Historical fiction and sci-fi have huge amounts in common, not least of which is world-building.  The basic point of putting a reader into an alien setting is to take them OUT of the world they're sitting in while reading, watching, listening.  So I am always confounded when an author insists upon pointing out the present day.

I've been sitting here watching "Children of Men" - and this film involves some of the most intense staging I've seen in a long time.  This setting is so finely conceived, calibrated, and realized it is almost a luxury to give over to the film.  Even as harrowing as it is as a place, as a plot - it is so complete you find yourself immersed.  So it is disappointing (for *me*) to find the voyage anchored; to be jerked back to the couch, when the work successfully has me somewhere new, teaching me a place I din't previously know.
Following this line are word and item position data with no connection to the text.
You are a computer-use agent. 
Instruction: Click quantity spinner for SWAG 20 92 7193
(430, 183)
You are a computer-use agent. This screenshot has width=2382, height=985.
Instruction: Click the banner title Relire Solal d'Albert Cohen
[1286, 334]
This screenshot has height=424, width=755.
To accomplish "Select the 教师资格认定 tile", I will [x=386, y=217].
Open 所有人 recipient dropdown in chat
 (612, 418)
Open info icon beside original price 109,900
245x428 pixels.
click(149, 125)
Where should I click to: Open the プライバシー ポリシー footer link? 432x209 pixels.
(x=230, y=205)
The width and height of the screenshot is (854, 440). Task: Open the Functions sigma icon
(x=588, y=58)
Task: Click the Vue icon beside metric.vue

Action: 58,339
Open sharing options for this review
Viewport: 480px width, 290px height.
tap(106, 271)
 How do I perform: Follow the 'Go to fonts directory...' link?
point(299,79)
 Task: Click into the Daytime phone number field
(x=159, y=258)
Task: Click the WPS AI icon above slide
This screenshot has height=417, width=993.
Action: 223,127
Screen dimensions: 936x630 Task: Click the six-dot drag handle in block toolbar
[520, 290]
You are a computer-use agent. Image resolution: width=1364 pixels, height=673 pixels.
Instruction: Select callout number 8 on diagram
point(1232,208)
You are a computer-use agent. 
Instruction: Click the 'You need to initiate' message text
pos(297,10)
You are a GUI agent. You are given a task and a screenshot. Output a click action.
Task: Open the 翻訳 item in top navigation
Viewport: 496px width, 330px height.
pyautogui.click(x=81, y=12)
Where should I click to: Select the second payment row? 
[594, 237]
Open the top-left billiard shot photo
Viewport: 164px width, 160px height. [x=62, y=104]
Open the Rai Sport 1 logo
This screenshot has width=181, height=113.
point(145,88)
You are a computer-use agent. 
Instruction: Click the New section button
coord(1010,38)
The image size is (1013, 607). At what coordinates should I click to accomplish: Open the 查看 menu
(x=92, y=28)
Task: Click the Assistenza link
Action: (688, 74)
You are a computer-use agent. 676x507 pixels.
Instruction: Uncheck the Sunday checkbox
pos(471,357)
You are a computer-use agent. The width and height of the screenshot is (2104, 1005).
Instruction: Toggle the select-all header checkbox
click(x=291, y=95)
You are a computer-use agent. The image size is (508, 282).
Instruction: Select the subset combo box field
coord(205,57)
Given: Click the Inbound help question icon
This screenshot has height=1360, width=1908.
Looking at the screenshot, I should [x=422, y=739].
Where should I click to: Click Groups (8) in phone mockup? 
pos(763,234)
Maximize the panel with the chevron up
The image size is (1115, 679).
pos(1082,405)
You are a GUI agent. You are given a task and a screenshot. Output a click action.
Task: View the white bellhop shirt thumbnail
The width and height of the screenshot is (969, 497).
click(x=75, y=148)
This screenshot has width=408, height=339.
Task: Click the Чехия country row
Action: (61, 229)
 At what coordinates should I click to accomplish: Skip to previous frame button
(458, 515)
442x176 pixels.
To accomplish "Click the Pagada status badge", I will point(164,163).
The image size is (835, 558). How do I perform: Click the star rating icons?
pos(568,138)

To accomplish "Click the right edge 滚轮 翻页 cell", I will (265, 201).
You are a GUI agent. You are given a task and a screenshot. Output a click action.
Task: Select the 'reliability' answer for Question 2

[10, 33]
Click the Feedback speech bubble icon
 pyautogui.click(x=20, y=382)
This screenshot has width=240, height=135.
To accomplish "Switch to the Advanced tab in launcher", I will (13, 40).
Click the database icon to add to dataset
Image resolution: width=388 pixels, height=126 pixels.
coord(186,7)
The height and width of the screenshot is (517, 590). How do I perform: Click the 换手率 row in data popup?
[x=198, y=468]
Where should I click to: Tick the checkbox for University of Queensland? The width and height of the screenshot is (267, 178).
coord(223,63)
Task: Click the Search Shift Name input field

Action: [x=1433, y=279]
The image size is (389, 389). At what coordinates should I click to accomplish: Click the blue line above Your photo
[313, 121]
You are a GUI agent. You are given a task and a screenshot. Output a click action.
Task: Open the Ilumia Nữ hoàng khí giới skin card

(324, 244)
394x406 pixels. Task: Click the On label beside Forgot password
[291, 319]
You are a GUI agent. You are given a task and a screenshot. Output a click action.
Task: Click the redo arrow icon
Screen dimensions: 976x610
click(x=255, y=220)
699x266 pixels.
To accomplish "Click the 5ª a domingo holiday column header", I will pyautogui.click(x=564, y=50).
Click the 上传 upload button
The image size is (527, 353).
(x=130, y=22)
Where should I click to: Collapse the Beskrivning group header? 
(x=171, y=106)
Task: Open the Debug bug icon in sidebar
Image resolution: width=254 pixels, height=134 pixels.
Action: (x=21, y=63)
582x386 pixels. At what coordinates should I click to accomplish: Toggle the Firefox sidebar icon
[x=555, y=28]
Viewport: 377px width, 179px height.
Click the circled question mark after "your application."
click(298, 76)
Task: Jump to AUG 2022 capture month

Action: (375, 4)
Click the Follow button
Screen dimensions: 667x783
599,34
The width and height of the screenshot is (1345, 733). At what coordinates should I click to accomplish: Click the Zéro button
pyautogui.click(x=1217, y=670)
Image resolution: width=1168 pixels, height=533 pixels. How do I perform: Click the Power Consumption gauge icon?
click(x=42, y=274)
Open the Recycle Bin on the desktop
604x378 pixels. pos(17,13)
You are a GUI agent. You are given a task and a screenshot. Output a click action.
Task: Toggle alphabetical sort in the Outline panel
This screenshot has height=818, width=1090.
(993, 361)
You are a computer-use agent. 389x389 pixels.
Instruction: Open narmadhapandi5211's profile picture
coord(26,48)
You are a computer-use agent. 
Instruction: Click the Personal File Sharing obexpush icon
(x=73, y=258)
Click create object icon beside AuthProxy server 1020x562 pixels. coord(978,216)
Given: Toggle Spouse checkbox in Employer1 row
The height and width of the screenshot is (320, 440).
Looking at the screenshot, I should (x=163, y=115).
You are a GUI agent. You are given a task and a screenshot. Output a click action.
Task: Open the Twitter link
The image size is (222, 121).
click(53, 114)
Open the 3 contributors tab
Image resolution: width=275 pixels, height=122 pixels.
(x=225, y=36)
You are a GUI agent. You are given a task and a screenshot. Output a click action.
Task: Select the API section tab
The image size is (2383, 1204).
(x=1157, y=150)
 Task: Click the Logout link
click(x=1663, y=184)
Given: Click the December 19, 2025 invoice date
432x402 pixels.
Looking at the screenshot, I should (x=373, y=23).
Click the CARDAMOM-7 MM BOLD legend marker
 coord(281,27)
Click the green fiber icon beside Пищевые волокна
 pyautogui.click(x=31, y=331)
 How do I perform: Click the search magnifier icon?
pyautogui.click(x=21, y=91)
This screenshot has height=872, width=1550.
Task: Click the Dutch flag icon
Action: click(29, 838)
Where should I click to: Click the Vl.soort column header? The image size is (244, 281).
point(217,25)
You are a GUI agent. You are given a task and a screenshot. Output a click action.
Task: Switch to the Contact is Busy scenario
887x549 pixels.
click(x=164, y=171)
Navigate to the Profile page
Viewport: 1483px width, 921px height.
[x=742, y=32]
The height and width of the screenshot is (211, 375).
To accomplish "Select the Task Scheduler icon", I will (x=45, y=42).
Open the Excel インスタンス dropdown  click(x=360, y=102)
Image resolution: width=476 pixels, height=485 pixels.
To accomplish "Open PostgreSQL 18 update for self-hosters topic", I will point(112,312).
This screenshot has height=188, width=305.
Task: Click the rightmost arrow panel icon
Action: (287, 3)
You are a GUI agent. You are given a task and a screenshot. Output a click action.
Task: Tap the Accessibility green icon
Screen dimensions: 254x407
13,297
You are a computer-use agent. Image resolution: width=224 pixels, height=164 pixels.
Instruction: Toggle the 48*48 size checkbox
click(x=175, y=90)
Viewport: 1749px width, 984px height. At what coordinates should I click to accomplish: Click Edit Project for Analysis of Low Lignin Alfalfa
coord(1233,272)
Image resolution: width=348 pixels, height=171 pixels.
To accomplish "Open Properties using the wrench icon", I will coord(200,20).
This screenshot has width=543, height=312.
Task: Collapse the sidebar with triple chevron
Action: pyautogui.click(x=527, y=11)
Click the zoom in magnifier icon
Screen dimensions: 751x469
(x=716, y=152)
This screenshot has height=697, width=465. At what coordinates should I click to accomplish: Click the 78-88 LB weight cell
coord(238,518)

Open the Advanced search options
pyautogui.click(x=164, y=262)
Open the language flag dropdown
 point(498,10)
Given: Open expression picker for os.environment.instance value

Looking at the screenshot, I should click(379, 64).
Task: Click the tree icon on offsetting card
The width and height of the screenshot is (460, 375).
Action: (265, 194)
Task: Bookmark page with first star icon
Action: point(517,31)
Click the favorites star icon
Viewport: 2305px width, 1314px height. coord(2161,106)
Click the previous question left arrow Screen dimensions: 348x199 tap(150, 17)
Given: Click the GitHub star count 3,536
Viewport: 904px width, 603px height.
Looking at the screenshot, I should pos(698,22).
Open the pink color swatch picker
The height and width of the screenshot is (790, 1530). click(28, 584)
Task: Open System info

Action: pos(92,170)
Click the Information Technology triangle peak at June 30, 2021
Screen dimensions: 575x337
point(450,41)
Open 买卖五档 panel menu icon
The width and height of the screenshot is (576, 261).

The point of sci-fi in particular tends to be to reflect upon our existence - to posit hope, or fear, or question, or maybe even answer.  I know that the point of what I feel is a tether is intended to be a mirror.  It's not that I fail to understand.  But so often, it ends up feeling like name-dropping - or, simply, like something which ideally shouldn't have to be explicit.  I'm distracted when a plot shouts its own point in constant, or heavy-handed symbolism (CoM is doing this a bit), but I can put up with it.  But the present-tether goes even a step beyond this.

To anchor a story in themes of oppression is one thing; to write about the specific oppression - detention of particular people in a particular place and time - quantifies it.  It becomes reportage, and can serve extremely lofty purposes.  "The Crucible" is perhaps the most famous example of this - Salem Witch Trials as McCarthy Hearings.  But "The Crucible" NEVER speaks of the era in which it was written.  And "The Crucible", half a century later, hasn't dated itself.

Children of Men makes a point of mentioning "2003 - that magic time when we didn't know the future was about to happen" or some highly similar statement I'm not going to bother scene-searching to replay to quote accurately.  So watching this flick in 2011, it has already committed to dating itself.

I don't mind this as such, but (a) it does have the effect of destroying my WSD, and of course (b) it makes the DVD market pretty finite for such a film.  Why do studios insist on such self-referentiality, when it actually forces a film into obsolescence?

And why do authors want to date a story a screenplay, a novel?  Or shout at a reader, "YOU ARE **NOT** HERE"?


I know.  I know why.

I just personally don't like it.  So expect from me:  untethered stories.  No anchors for me.  Nor for you.

The tether obligates a story.  Dropping an anchor doesn't just stop me from experiencing a story and its world:  It pins the point very finely.